In the same way, the absence of water shapes the Owens Valley, an important location in California’s water wars. Atleework recounts the treaties confirming the Paiute people’s rights to the area that sat unratified and then unrecognized as she reflects on her brother’s affinity for the reservation and his choice to live there as a teenager. Atleework also discusses the controversy of the Los Angeles Aqueduct, which has diverted Owens River water to the city for the more than a hundred years, and makes the important point that the Owens Valley isn’t naturally without water.
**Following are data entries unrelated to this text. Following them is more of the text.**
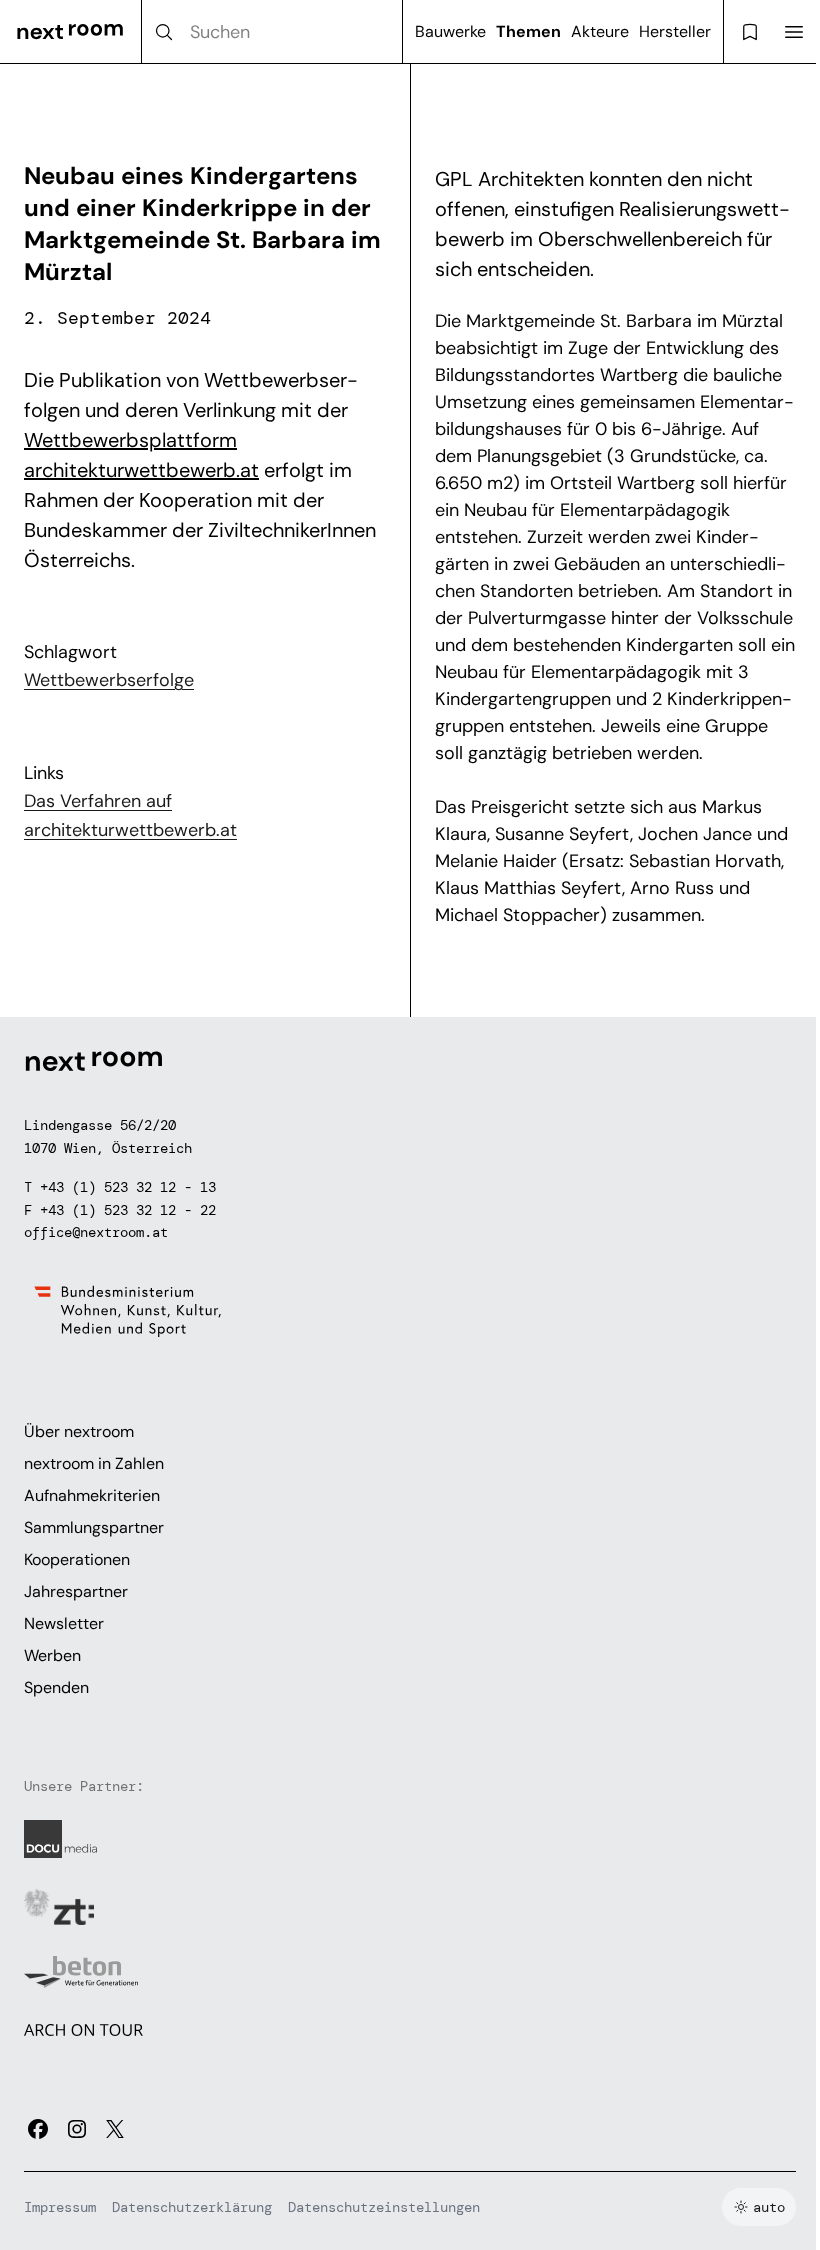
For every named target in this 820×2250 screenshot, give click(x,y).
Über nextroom (79, 1431)
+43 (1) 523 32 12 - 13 (128, 1187)
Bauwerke (450, 31)
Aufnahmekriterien (92, 1495)
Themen (528, 31)
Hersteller (675, 31)
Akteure (600, 31)
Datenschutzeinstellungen (384, 2207)
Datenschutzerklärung (192, 2207)
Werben (52, 1655)
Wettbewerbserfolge (109, 680)
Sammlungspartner (94, 1527)
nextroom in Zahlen (94, 1463)
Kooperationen (77, 1559)
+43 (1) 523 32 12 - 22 (128, 1210)
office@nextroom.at (96, 1232)
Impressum (60, 2207)
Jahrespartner (76, 1591)
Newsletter (64, 1623)
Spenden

This sets up a framework for Atleework’s move to Los Angeles, and her sister’s soon after; Los Angeles seems like the only place to go, but Atleework never feels at home. Because of the resentment forged by the Los Angeles water rights, the people in places like Bishop and Swall Meadows—neighboring towns where Atleework has lived—continue to protest these water rights, particularly as climate change prolongs droughts and devastating wildfires like those described in the book’s opening scenes become more commonplace.

Atleework captures how the history of the landscape affects how people feel in the present in prose charged with emotion. Her passion for the region is clear, as is her own authority as a resident and a researcher. Because of this, even when Atleework isn’t referencing these water rights or the landscape explicitly, the scenes are imbued with importance and urgency, influenced by their setting. Atleework, too, fluidly blends the history of this region with her own family history. The landscape is more than a backdrop for memories of growing up, more than a setting for her childhood lessons; instead, the desert and surrounding mountains drive and shape both her memories and these lessons.

When her mother dies, Atleework isn’t able to put into words to a classmate that, although she and her siblings went to church with her mother, she doesn’t have any god, and neither does her father. Instead, she and her father have their surroundings: “the moon, when it shines so brightly it casts shadows, when it rises over desert and mottles the cloud, makes both of us remember.” Years later, Atleework is with her father when he speaks of Friedrich Nietzsche’s view of God’s unstable existence as a belief. Atleework points to a subtlety that her father missed—Nietzsche’s concern about a god no longer existing: “In my reading, Nietzsche didn’t fear the absence of a concrete deity in the lives of people. He feared the absence of meaning, of mystery and love.” In her father’s reading, Nietzsche focused on the end of God’s existence, while Atleework’s focuses on the impact of that loss. Here, she suggests the distinction between absence, forming a negative as a result of a loss, and emptiness, the existence of a void.

Atleework also regularly references the writer Mary Austin, who moved to the Owens Valley in the early twentieth century and wrote about the area. Atleework speculates that Austin’s writing of the area was so successful because she understood this crucial distinction: “Perhaps the apparent emptiness of country that isn’t empty at all guided her writing. She seemed to understand the lingering kind of absence.” Atleework, too, understands this lingering absence in the history of the region and landscape through the loss of her mother. The loss of a parent, especially at a young age, shapes her worldview, and so does the region’s loss of a resource as essential as water. For Atleework, this loss created her appreciation for the area, her feeling of home in the Owens Valley. In the Owens Valley, cliffs and canyons have been worn by water, their ledges and heights created by its absence.

Miracle Country is a beautiful read, Atleework’s prose steeped in her passion for the region and her striking observations. Even more, though, the memoir is important because it reveals Atleework’s deep understanding of the region, of a life defined by an absence, and she points us to the power in this understanding—it can be a tool to stay safe in a desert or on a cliff, a way to connect with other people, a call to counteract climate change, or, as in Atleework’s case, a reason to return home.